* [What you need to do]: Going through the data below, copy out each line where the word "Kershaw" shows up.

* [Data provided]:
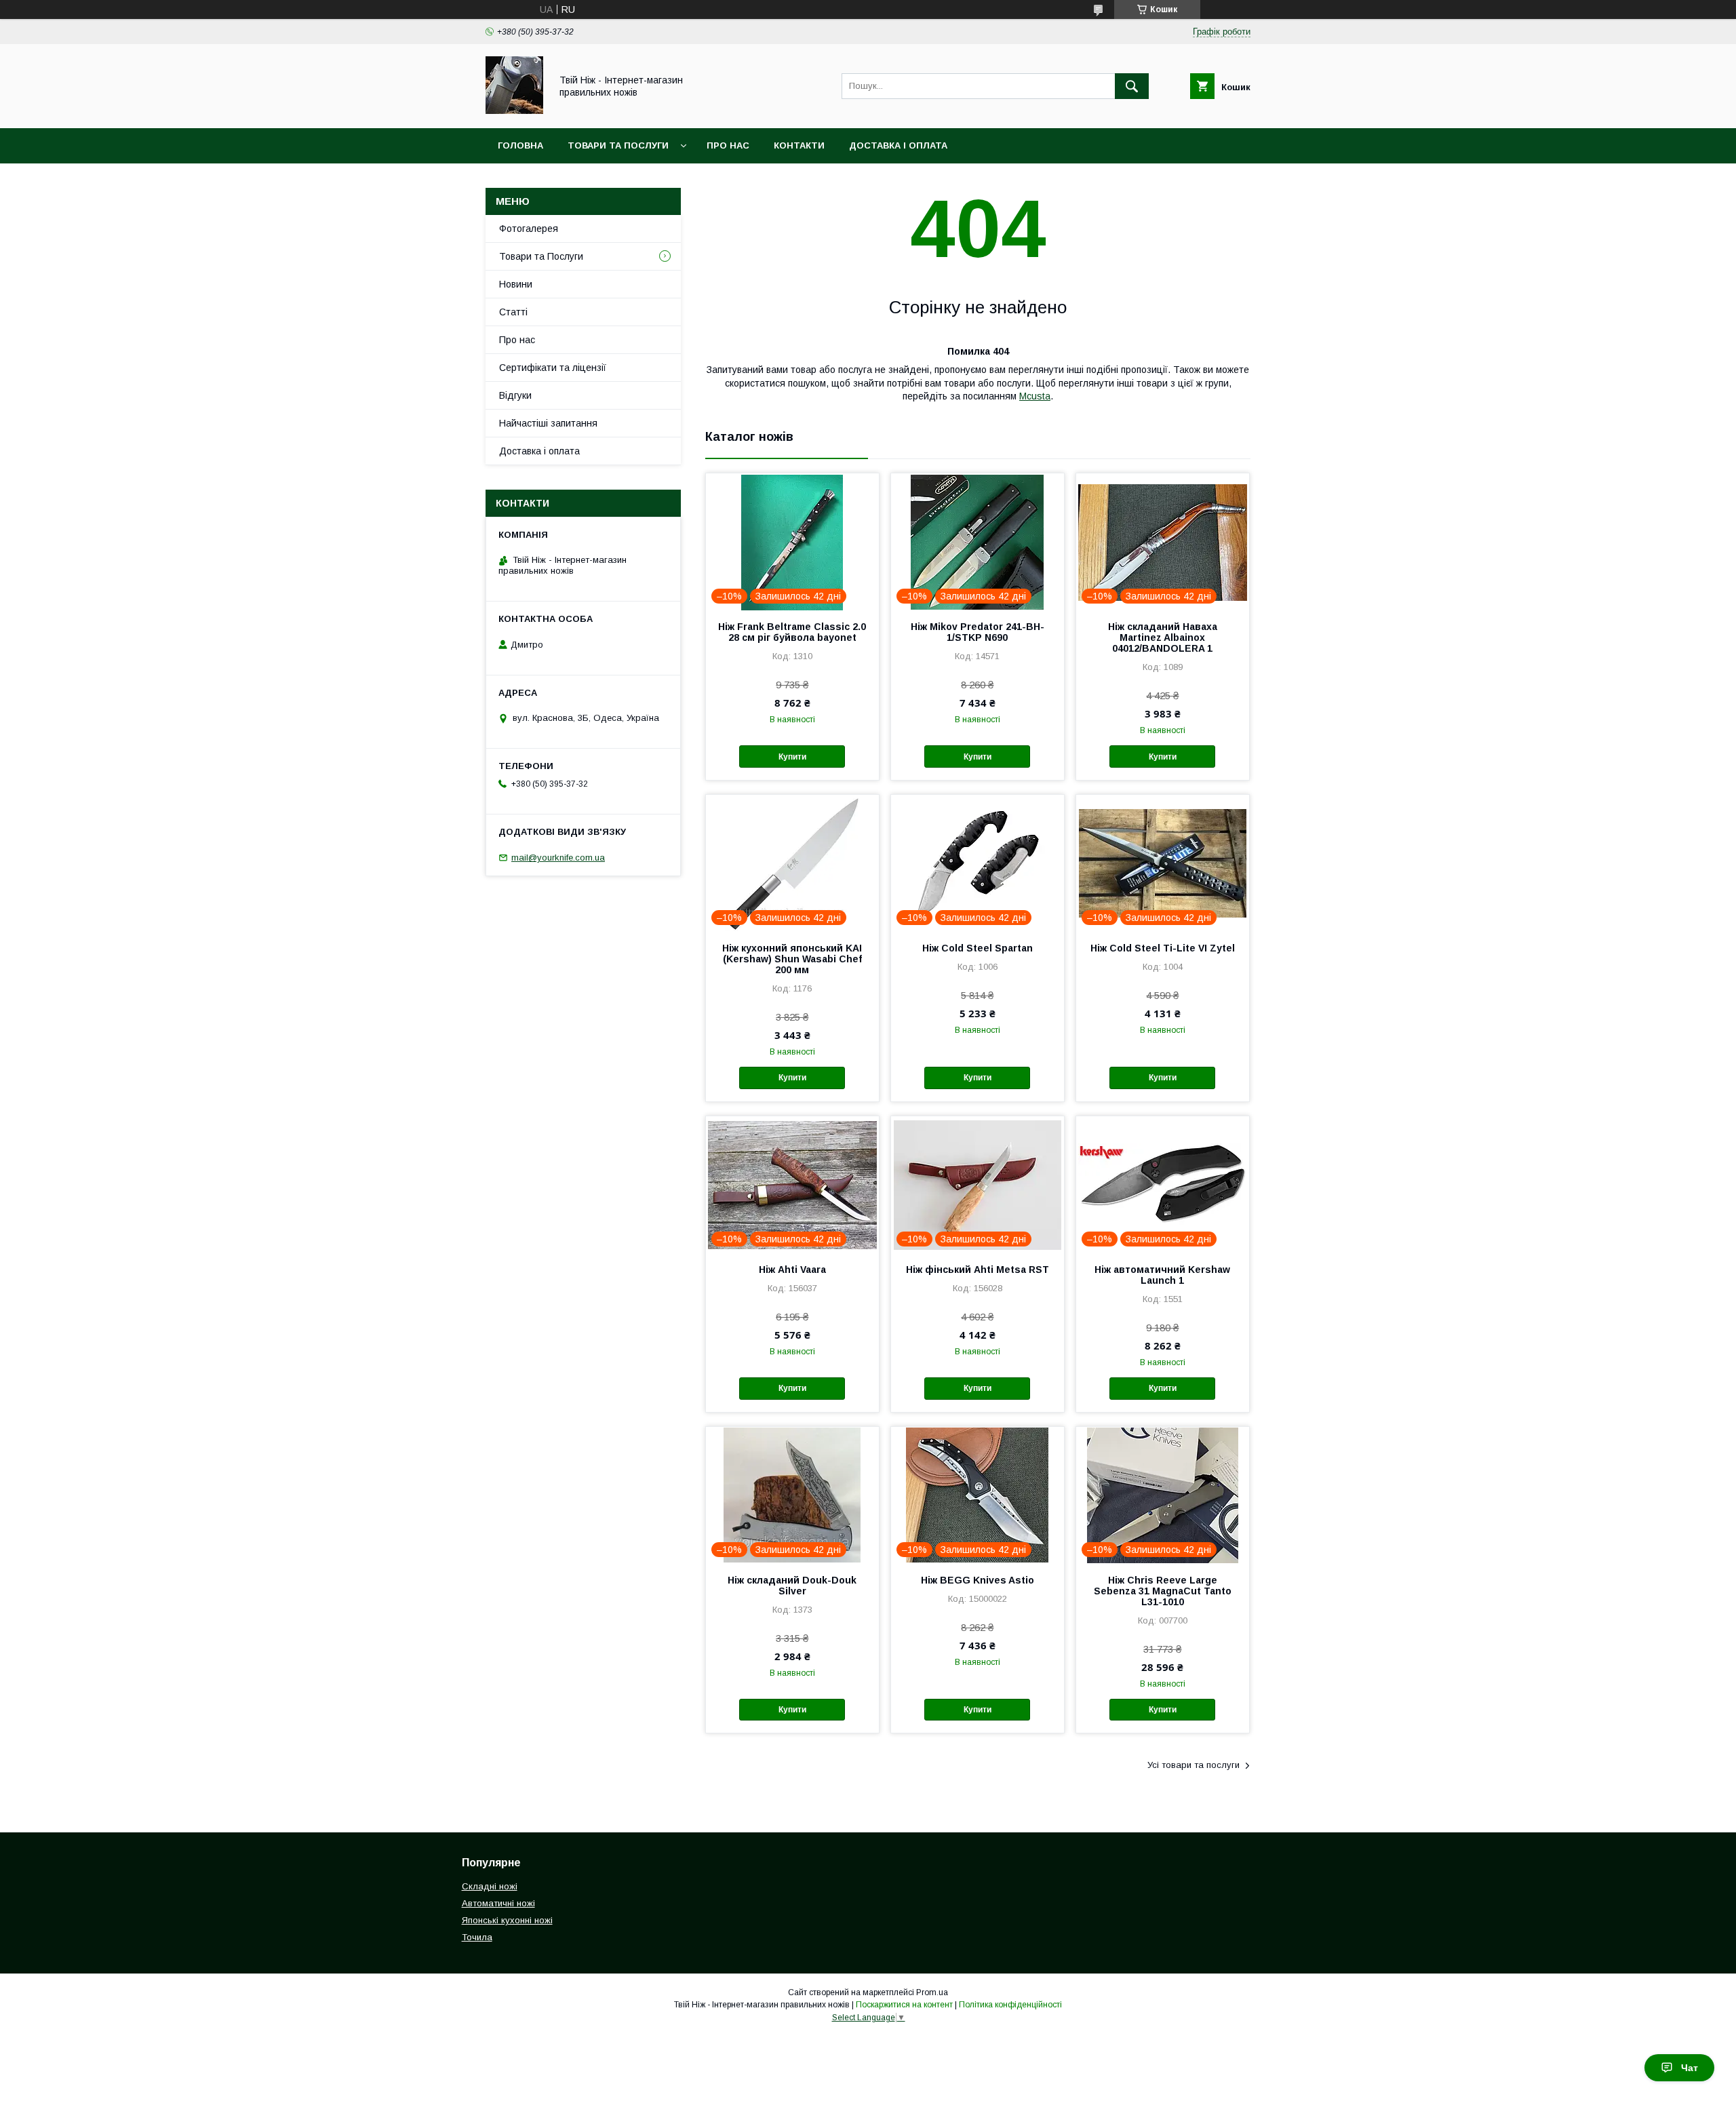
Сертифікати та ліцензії (552, 367)
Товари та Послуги (618, 145)
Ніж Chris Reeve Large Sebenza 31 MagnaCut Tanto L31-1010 (1162, 1591)
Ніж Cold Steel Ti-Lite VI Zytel (1162, 948)
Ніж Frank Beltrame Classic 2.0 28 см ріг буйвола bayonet (792, 632)
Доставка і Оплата (898, 145)
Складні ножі (489, 1886)
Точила (477, 1937)
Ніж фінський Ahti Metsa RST (977, 1269)
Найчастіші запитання (548, 423)
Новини (515, 284)
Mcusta (1034, 396)
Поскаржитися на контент (904, 2004)
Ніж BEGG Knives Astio (977, 1580)
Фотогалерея (528, 228)
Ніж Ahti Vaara (792, 1269)
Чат (1689, 2067)
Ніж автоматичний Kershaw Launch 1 (1162, 1275)
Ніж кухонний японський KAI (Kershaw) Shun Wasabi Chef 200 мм (792, 959)
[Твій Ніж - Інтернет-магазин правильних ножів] (514, 110)
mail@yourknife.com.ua (558, 857)
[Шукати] (1132, 86)
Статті (513, 312)
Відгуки (515, 395)
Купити (792, 757)
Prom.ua (932, 1992)
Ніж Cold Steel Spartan (977, 948)
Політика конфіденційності (1010, 2004)
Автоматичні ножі (498, 1903)
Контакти (799, 145)
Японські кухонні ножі (507, 1920)
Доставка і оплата (539, 451)
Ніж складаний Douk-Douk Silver (792, 1585)
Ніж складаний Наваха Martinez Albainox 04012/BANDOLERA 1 (1162, 637)
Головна (520, 145)
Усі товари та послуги (1193, 1765)
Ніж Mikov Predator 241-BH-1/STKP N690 (977, 632)
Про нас (728, 145)
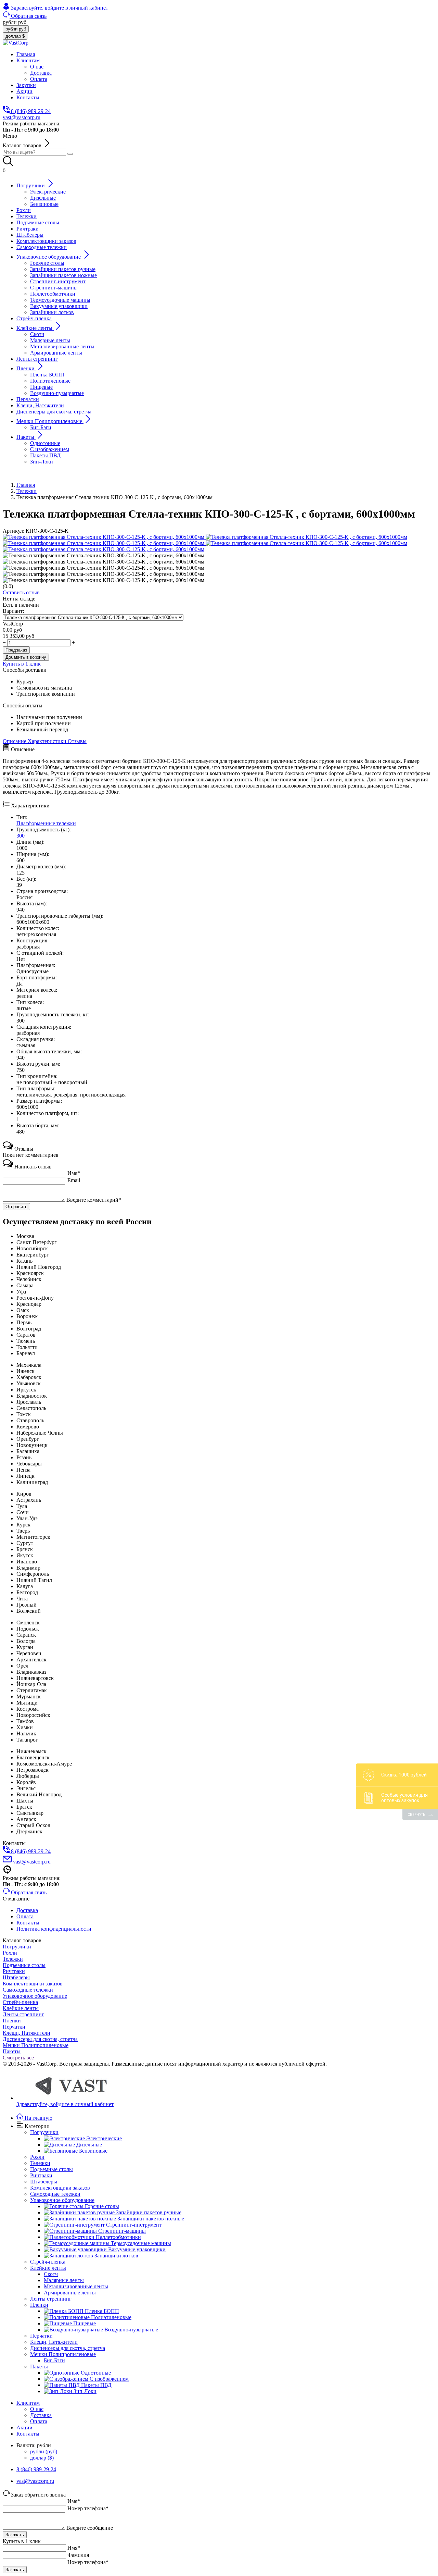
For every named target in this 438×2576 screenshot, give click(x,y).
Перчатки (14, 2027)
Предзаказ (16, 650)
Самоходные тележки (28, 1990)
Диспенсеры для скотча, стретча (40, 2039)
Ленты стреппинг (23, 2014)
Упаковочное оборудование (35, 1996)
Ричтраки (14, 1971)
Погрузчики (17, 1946)
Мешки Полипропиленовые (35, 2045)
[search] (70, 154)
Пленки (12, 2020)
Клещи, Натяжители (26, 2033)
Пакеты (12, 2051)
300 (20, 836)
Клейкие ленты (21, 2008)
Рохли (10, 1953)
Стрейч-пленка (20, 2002)
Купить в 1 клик (22, 664)
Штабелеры (16, 1977)
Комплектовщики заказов (33, 1983)
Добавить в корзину (25, 657)
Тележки (13, 1959)
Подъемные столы (24, 1965)
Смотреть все (18, 2057)
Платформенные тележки (46, 823)
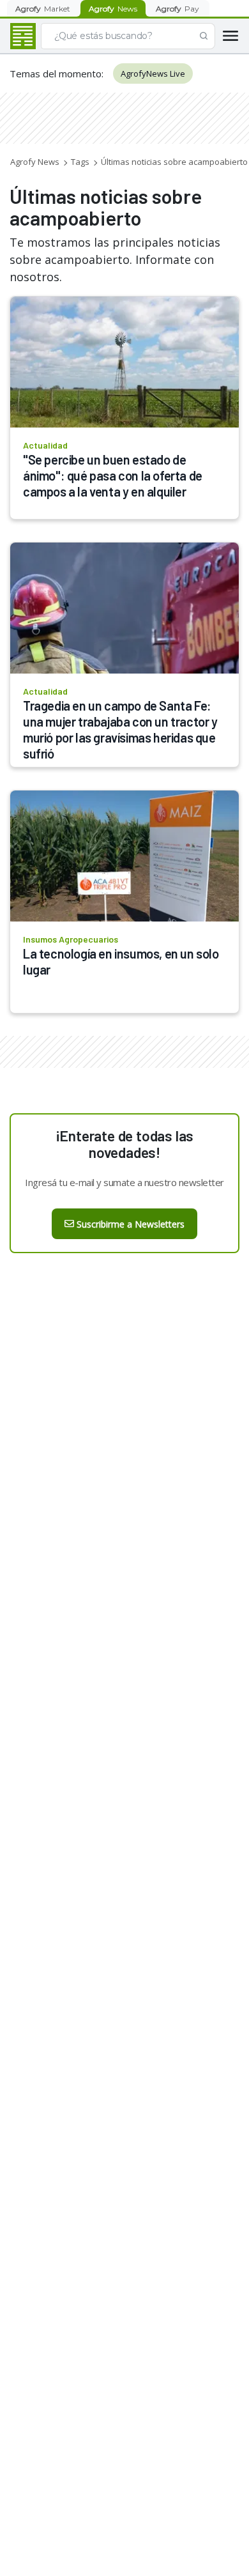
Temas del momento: (56, 73)
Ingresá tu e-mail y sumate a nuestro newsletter (124, 1182)
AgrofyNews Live (153, 73)
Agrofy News (34, 162)
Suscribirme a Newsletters (131, 1224)
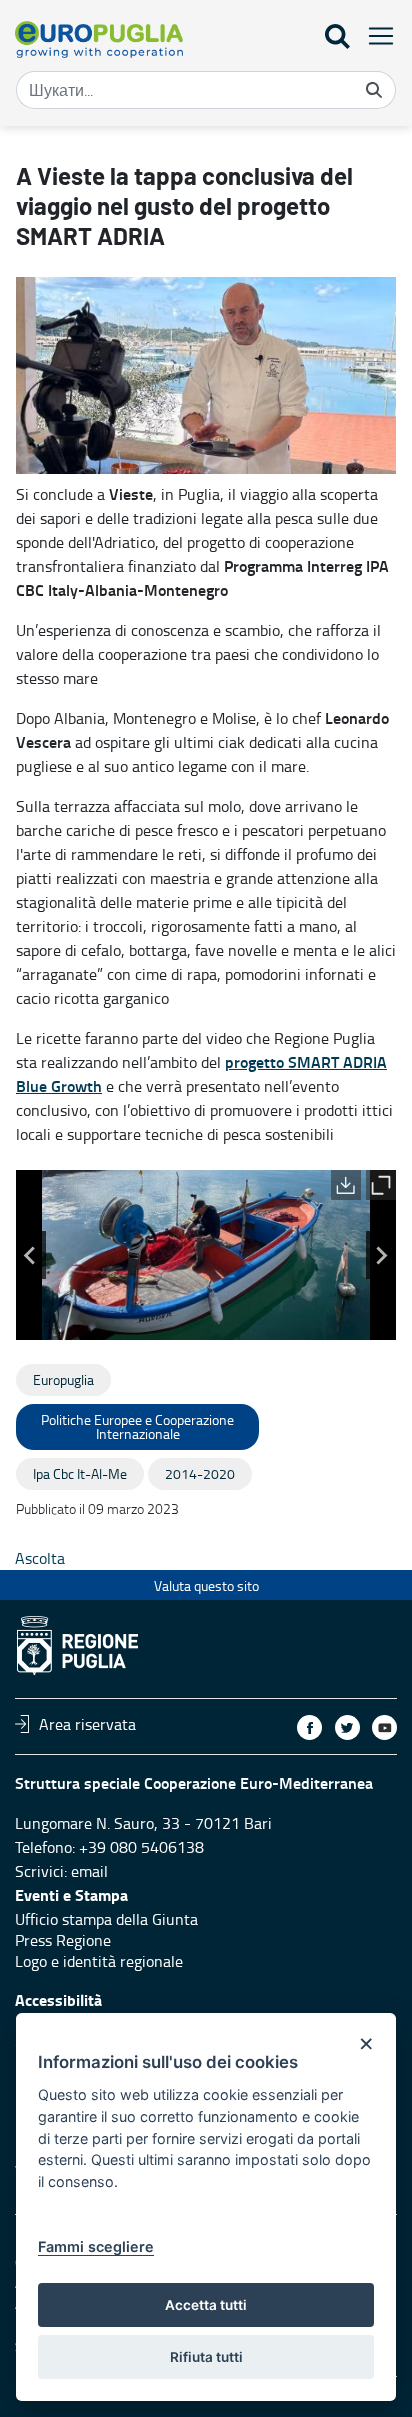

* [Exercise result]:
Ніж автоматичний Kershaw Launch 1 (1162, 1275)
Ніж кухонний японський KAI (Kershaw) Shun Wasabi Chef 200 мм (792, 959)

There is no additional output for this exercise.